Over two years ago I posted Tax the Poor featuring Ari Fleischer’s article in the Wall Street Journal Everyone Should Pay Income Taxes. This same idea is addressed in the blog Powerline (now added to my recommended list) in Is There a Conservative Case for Higher Taxes? by Steven Hayward, July 5, 2011.

Excerpts:

But here’s the case: one problem with our current tax policy is that at the moment the American people as a whole are receiving a dollar of government for the price of only 60 cents.  (I don’t say a “dollar’s worth of government,” but let’s leave that snark for another time.)  Any time you can get a dollar of something at a 40 percent discount, you are going to demand more of it.  My theory is simple: if the broad middle class of Americans are made to pay for all of the government they get, they may well start to demand less of it, quickly.
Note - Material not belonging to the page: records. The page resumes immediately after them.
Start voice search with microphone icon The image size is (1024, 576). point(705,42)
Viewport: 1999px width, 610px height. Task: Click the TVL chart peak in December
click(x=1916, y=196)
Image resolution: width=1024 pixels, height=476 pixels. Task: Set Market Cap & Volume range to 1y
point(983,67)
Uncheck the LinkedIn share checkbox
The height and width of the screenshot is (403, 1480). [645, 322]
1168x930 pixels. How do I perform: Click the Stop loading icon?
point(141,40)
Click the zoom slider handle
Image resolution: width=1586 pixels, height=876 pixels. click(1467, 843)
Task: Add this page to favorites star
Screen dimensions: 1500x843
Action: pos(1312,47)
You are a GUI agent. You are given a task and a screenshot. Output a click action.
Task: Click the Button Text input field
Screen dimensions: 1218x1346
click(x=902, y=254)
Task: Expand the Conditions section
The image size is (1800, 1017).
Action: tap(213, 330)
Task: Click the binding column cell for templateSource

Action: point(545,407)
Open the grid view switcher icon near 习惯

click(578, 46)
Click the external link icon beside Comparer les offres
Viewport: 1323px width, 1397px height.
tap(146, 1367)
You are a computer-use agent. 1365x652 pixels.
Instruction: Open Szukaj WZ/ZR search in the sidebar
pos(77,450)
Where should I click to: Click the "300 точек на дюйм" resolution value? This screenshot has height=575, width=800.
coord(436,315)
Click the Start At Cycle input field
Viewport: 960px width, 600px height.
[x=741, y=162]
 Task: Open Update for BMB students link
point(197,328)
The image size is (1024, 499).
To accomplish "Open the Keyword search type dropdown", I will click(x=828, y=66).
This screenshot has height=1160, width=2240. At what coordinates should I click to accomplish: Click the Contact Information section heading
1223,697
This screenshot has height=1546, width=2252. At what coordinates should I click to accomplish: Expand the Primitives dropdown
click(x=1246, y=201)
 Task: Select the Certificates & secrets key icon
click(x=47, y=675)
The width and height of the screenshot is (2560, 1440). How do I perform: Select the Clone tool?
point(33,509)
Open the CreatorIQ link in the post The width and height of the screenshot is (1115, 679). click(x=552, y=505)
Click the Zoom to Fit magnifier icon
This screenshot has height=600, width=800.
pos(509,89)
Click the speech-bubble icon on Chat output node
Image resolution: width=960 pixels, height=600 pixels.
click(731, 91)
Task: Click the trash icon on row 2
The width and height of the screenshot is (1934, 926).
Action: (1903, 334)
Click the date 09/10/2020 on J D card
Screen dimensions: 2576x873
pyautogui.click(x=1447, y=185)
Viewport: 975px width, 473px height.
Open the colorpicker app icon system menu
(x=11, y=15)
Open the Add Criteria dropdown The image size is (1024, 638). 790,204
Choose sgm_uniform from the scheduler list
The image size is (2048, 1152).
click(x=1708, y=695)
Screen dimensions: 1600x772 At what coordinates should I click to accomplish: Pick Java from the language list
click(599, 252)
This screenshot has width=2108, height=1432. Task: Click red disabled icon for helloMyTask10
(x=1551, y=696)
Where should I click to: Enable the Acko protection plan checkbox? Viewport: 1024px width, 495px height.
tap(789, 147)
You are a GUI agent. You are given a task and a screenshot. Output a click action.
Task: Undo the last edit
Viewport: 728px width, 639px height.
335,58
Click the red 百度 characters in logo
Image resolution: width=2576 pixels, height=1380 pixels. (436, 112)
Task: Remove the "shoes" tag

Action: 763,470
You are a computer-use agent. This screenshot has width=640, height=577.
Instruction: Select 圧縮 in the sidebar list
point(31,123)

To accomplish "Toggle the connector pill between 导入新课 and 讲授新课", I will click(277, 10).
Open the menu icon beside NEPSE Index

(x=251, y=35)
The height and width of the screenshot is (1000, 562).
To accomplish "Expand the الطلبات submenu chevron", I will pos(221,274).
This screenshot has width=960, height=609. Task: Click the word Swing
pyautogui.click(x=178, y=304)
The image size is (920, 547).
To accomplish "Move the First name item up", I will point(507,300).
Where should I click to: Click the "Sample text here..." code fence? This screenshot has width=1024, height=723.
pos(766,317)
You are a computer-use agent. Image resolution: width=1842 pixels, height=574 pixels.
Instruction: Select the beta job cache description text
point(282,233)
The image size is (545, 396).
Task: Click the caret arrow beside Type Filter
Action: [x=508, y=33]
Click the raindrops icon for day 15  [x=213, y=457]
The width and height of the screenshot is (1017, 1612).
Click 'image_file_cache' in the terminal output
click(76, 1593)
In other words, if you want to limit government spending, instead of starving the beast, serve the check.  (Well, I can hear everyone now, there’s goes your invitation to Grover Norquist’s Wednesday meetings! True that.) Right now the anti-tax bias of the right has the effect of shifting costs onto future generations who do not vote in today’s elections, and enables liberals to defend against spending restraints very cheaply.  Time to end the free ride.

HKO Comments:

The problem with health insurance is that the consumers sense that they are not spending their own money and they thus over consume.  The employer, the insurance company or too often the government handles the bill.  Hayward cleverly uses the same rationale for the consumption of government services.

It is clear for anyone who actually cares about facts over ideology that there is simply not enough wealth among the wealthy to fund the deficit.  We know that it is easy to tax the wealthy if we never define who they are.  But the reality of numbers is that it would have to be defined much less than $250,000 to produce anywhere near enough revenues to impact the disastrous deficits at our feet.

Our biggest mistake may have been making the tax system too progressive, giving the lower wage earners discounted services.  It is time to serve them the check.  Perhaps we need to push for a tax increase.  Voters will continue to over consume government services they get at a discount.